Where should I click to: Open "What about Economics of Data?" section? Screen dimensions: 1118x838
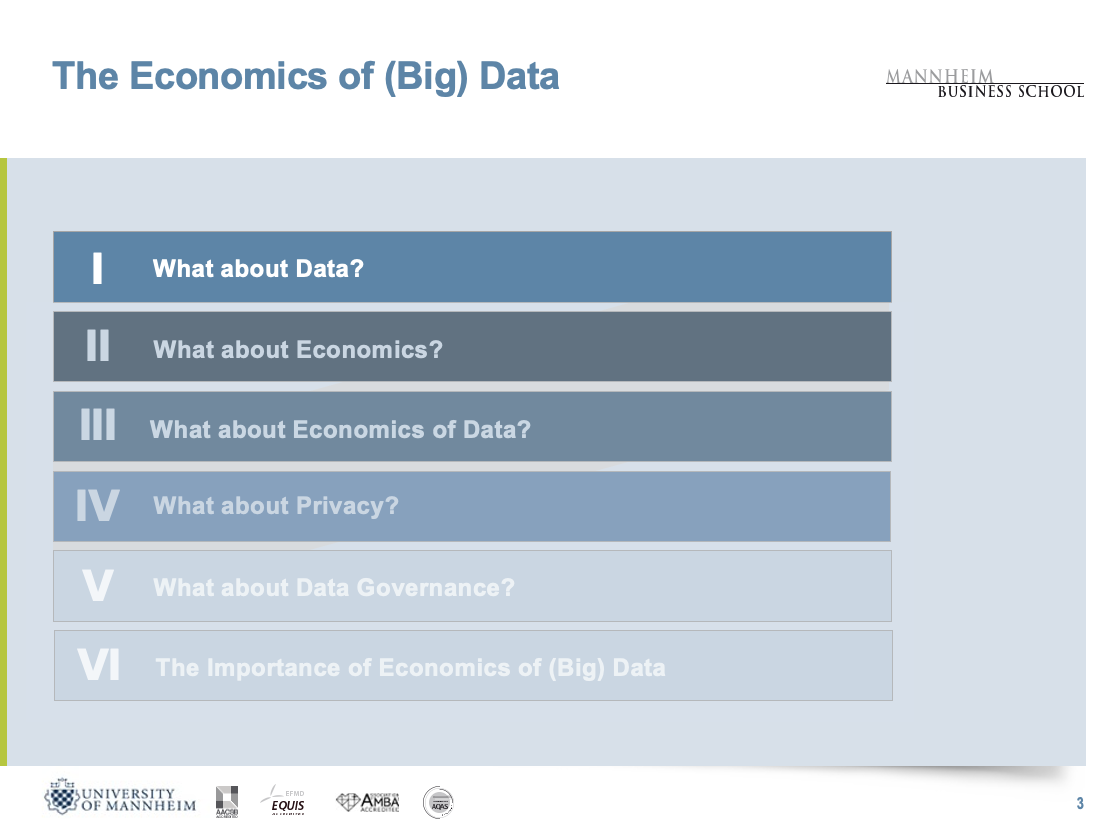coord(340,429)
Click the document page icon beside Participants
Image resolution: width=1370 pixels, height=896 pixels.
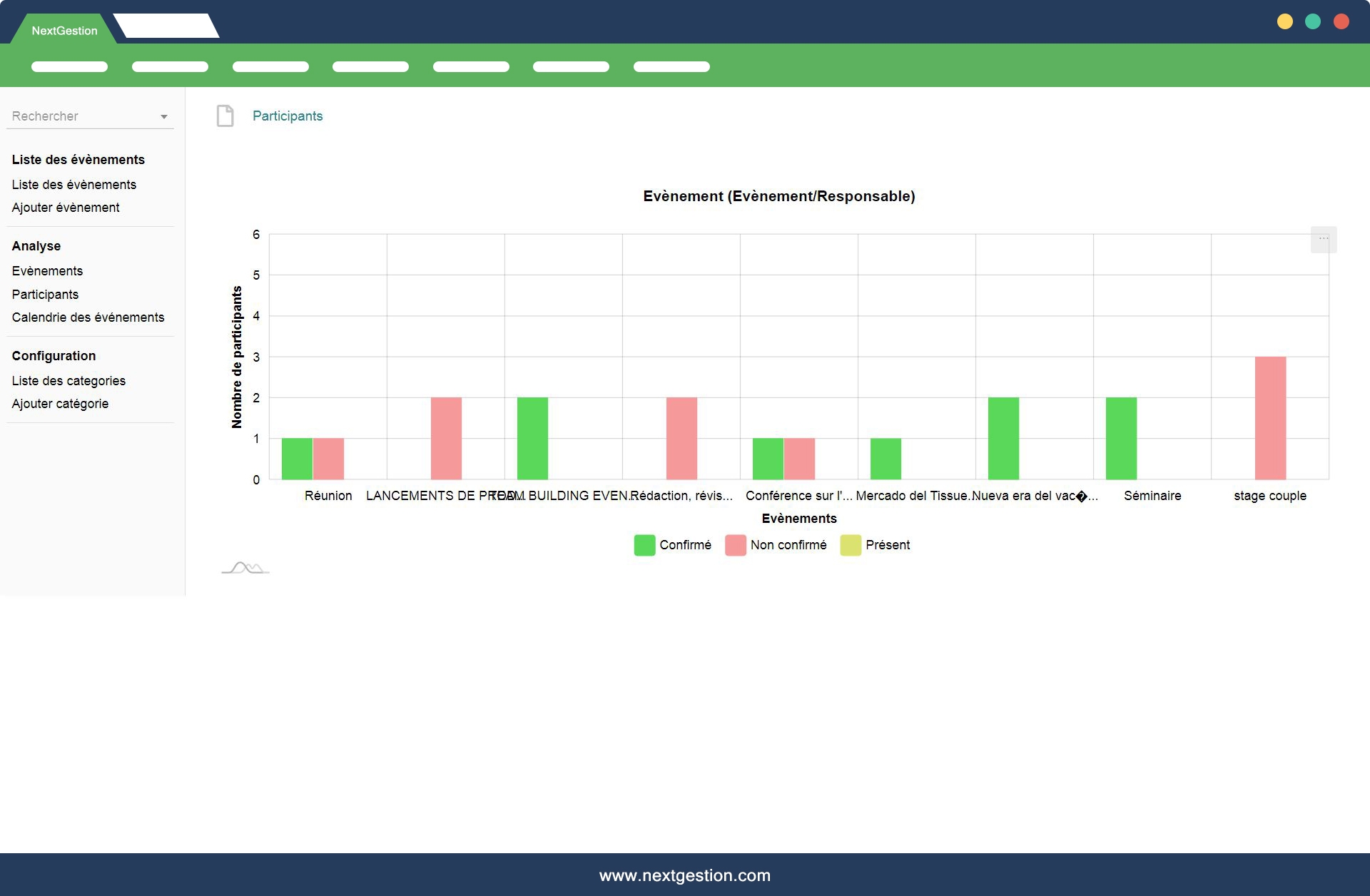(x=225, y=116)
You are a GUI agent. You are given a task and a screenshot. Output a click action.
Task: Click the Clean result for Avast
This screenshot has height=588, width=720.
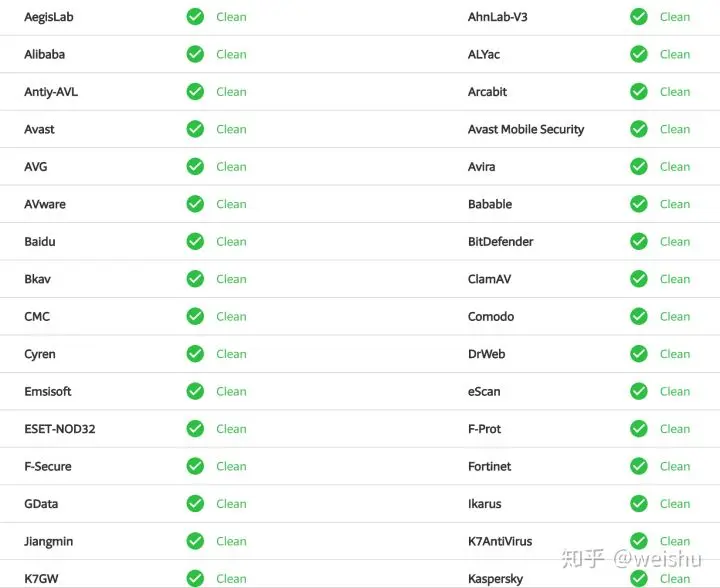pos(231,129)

= = =

TASK REQUIREMENTS>
Rewrite the records starting at the line containing "You are a GUI" and ending at the end of the records, requests included, with 73 added to every coordinate in the answers. Leave the pictures out.

ANSWER>
You are a GUI agent. You are given a task and a screenshot. Output a click action.
Task: Click the Clean result for Avast
This screenshot has height=588, width=720.
pos(304,202)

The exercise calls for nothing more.